As method of enhancing the selectivity in the mass spectrometer, a tandem mass analysis method has been known, a triple quadrupole mass spectrometer or a quadrupole ion trap mass spectrometer has been used for an apparatus to practice the tandem mass analysis. In the tandem mass analysis method, the following steps (1) to (4) have usually been used.
(1) First Step Mass Analysis:
Mass analysis is conducted to measure m/z for ions generated from an ion source.
(2) Selection:
An ion having a specified m/z value is selected from the ions having various m/z.
(3) Dissociation:
Selected ion (precursor ion) is dissociated by collision with a neutral gas or the like to generate an ion decomposition product (fragment ion).
(4) Second Step Mass Analysis:
In a case where the precursor ion is dissociated, it depends on the strength of chemical bonds of each site. Accordingly, when the fragment ion is analyzed, a mass spectrum highly abound in molecular structure information of the precursor ion is obtained. Accordingly, even when the ions generated from the ion source incidentally have identical m/z, the target to be detected can be distinguished by checking the mass spectrum of the fragment ions and it can be judged more exactly where the target to be inspected is contained or not.
Accordingly, in the detection apparatus of the prior art 1 shown in FIG. 9, when the mass spectrometric section 15 is replaced with a triple quadrupole ion trap mass spectrometer or quadrupole ion trap mass spectrometer and the tandem mass analysis method is conducted, it can be expected for the development of a detection apparatus capable of improving the selectivity and decreasing the occurrence of erroneous information. However, since the tandem pass analysis method takes a more time compared with usual mass analysis methods, it brings about a new subject that a detection speed required for the detection apparatus cannot be obtained.
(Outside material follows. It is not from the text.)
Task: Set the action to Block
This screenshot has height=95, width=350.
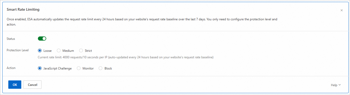Action: click(x=101, y=68)
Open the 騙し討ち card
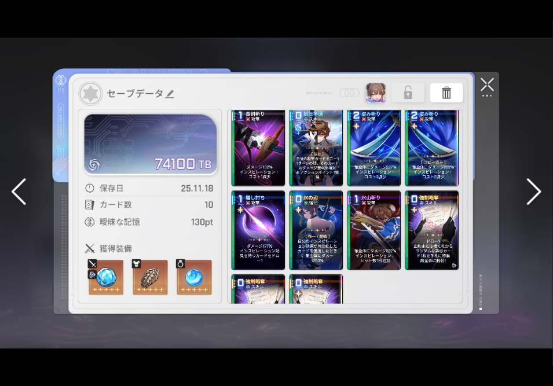Viewport: 553px width, 386px height. click(x=258, y=230)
With the reasons described above, it has been demanded for a detection apparatus having both high selectivity and high detection speed.
In the tandem mass analysis, when the technique described in the prior art 2 of dissociating plural ions simultaneously is applied, it can be expected for the development of a detection apparatus having both high selectivity and high detection speed but it brings about the following problems.
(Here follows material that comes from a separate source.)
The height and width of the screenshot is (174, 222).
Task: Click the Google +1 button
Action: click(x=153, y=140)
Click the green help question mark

For example, in a case of detecting explosives, chemical properties of explosives as the target for detection, for example, easiness of dissociation and molecular weight are versatile. Then, more deliberate care is necessary compared with a case of simultaneously measuring only the targets having easiness of dissociation and molecular weight such as chrolophenols and dioxines. For example, when plural explosives are dissociated under identical conditions, since the efficiency of the dissociation changes greatly on every explosives, it results in a problem that a specific explosive cannot be detected effectively.
Further, for obtaining good detection result with less erroneous information, it is necessary to finely set the amplitude of a high frequency applied to the end gap also in a case of selecting plural ions. This is because some explosives are dissociated already in the course of selection. A device as described in the prior art 3 of applying a greater amplitude for a lower frequency was not yet sufficient.